The Legend Continues

Tuesday March 13, 2007

My saga of ndiswrapper on the macbook continues.


In fact, the dw102 drivers do cause crashes when associating with certain access points. Unfortunately the dw101 drivers don't work with certain (still other) access points, and the lenovo "abgn" drivers have some very peculiar problems with extremely bad UDP performance on the access points the dw101 don't work with.


It occurred to me after a few hours of trolling for better drivers that, in fact, there is a better way. Apple ships windows drivers specifically for this exact card! You don't need to use drivers for some other card with the same (or vaguely similar) chipset.


The Macintosh Drivers For Windows CD included with Boot Camp contains the driver. Obnoxiously, it's encapsulated within a MSI file, within an EXE installer, within a DMG image, inside the Boot Camp application. The only way I could discover to get at the wireless driver was to install the whole thing on a Real, Actual Windows Computer.


To access the driver CD if Boot Camp won't let you burn it, ctrl-click on "/Applications/Utilities/Boot Camp Assistant.app" and click on "Show Package Contents". Then, double-click on "Contents/Resources/DiskImage.dmg". Copy the files on the thing that shows up on your desktop onto a USB key or similar method of conveyance to a Windows machine, and run the installer.


Obnoxious as this process is, it thankfully doesn't make you install to a Windows installation on a Real Actual MacBook Core 2 Duo laptop.
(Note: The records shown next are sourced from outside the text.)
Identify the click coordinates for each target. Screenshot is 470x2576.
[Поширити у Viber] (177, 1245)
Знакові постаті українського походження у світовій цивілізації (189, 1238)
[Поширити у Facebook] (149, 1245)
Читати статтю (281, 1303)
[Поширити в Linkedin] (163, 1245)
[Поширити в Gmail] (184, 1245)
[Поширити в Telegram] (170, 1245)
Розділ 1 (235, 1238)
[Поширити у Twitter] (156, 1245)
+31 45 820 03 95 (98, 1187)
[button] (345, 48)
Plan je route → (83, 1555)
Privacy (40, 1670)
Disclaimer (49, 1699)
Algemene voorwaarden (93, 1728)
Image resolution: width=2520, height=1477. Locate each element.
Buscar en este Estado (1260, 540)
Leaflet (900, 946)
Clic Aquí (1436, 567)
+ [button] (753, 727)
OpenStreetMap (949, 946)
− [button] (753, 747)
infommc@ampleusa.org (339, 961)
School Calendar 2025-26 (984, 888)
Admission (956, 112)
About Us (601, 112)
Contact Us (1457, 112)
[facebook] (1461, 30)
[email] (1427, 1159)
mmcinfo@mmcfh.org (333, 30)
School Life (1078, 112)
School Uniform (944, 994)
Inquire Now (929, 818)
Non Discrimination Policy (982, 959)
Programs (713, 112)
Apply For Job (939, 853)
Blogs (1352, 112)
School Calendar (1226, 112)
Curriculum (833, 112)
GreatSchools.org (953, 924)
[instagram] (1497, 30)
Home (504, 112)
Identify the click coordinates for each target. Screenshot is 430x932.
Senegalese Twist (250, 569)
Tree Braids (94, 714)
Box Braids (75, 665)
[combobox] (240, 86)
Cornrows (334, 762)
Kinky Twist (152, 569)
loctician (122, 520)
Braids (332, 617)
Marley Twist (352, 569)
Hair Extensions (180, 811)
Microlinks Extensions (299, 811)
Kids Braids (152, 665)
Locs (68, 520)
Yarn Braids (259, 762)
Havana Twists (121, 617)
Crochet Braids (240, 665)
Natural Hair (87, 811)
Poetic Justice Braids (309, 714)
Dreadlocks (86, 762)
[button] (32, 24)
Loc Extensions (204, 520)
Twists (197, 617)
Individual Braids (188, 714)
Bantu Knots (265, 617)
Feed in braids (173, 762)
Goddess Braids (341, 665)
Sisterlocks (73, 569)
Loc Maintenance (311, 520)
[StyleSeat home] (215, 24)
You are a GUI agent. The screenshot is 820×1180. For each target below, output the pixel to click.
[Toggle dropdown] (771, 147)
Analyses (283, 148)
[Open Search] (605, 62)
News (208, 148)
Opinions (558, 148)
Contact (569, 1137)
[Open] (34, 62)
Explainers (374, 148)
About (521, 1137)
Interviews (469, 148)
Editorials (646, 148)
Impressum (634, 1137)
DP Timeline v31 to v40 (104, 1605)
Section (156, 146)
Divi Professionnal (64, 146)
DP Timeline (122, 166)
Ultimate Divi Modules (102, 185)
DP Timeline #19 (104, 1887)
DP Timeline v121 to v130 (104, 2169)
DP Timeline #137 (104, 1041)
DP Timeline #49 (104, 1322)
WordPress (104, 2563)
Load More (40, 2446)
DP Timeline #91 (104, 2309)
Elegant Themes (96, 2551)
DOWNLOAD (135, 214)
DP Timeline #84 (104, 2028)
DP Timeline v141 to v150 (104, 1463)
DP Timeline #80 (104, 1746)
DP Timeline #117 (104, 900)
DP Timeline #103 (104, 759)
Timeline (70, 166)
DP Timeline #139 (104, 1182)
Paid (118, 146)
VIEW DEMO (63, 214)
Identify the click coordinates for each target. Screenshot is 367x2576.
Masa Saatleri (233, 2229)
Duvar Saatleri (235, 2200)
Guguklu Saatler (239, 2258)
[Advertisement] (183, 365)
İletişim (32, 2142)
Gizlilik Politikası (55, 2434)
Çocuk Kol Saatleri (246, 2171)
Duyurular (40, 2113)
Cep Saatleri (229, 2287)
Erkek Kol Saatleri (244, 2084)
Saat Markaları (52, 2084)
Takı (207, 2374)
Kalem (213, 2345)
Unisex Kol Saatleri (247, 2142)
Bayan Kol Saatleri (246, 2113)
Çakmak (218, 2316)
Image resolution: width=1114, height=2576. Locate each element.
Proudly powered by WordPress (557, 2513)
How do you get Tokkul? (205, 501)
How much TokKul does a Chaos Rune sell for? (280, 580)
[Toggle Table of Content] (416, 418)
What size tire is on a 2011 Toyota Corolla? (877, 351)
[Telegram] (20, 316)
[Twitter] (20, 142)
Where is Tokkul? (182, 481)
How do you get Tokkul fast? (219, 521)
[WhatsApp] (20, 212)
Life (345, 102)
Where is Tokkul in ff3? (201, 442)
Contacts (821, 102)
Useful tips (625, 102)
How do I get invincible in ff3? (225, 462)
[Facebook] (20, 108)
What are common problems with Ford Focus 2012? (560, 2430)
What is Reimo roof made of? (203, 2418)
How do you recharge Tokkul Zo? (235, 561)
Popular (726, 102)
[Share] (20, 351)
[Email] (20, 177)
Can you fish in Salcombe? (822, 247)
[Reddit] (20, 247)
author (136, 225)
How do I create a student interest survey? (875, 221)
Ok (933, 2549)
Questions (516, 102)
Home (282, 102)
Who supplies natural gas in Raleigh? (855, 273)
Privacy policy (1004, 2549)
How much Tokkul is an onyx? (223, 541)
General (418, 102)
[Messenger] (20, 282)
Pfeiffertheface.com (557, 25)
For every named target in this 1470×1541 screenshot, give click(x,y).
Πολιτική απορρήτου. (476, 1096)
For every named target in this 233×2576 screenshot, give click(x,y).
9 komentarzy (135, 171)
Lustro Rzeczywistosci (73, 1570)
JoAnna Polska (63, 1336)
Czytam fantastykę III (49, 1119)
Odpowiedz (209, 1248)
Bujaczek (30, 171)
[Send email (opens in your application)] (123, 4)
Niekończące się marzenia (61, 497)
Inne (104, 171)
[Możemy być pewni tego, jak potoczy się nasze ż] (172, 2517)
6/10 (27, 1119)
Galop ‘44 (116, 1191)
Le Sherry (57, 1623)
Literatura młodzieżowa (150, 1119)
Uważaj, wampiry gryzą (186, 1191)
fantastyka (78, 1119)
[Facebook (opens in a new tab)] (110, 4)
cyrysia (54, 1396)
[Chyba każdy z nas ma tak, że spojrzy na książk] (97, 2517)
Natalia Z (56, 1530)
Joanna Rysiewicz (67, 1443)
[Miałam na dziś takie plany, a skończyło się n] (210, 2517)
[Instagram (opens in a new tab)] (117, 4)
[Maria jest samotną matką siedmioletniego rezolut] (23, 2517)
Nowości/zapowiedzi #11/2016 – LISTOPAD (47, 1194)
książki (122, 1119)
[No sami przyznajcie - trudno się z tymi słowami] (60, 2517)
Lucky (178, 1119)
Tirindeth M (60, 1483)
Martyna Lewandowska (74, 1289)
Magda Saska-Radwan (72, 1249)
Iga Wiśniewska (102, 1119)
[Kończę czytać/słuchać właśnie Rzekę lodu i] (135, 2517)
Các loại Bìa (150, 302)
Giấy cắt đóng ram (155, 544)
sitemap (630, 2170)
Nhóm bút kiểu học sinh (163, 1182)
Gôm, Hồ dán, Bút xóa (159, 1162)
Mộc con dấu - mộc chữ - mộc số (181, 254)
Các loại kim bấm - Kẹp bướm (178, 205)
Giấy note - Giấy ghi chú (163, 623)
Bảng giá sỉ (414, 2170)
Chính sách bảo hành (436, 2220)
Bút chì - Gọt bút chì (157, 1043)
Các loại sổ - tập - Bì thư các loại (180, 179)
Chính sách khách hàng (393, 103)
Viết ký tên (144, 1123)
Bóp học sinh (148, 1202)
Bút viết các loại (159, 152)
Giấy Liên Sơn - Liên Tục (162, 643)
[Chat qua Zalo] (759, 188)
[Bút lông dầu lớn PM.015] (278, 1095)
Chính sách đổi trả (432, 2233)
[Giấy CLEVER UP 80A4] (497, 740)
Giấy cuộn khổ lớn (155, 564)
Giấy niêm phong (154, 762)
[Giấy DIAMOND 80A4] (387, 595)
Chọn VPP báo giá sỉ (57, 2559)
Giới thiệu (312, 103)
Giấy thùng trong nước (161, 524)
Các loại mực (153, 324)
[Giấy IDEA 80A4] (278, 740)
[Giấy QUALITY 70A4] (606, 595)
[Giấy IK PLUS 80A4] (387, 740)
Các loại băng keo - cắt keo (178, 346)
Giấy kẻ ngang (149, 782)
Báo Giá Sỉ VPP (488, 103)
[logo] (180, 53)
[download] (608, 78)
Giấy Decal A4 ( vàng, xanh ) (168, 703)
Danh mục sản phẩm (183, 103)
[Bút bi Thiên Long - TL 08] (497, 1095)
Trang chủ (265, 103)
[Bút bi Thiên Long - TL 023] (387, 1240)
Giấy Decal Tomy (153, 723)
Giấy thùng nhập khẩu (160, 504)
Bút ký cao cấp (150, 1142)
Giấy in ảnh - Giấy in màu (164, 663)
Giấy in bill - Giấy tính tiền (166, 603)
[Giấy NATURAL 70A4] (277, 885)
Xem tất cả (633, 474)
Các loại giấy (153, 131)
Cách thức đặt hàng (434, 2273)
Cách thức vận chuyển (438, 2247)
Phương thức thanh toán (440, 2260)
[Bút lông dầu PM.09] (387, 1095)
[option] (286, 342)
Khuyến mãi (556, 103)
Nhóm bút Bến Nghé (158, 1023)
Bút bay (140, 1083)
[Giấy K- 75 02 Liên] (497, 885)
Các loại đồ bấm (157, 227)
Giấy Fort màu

Any old Windows machine will do. The installer helpfully puts all the drivers into "C:\Program Files\Macintosh Drivers for Windows XP 1.1.2". The files for the network card are in the "net5416" folder.


Of course, they're also in a file called "net5416.tar.bz2" on my hard disk. I think Apple might take a dim view of me providing a public download site bereft of their unethical and legally dubious EULAs, but if you can't get at the drivers for some reason maybe I could let you have a copy.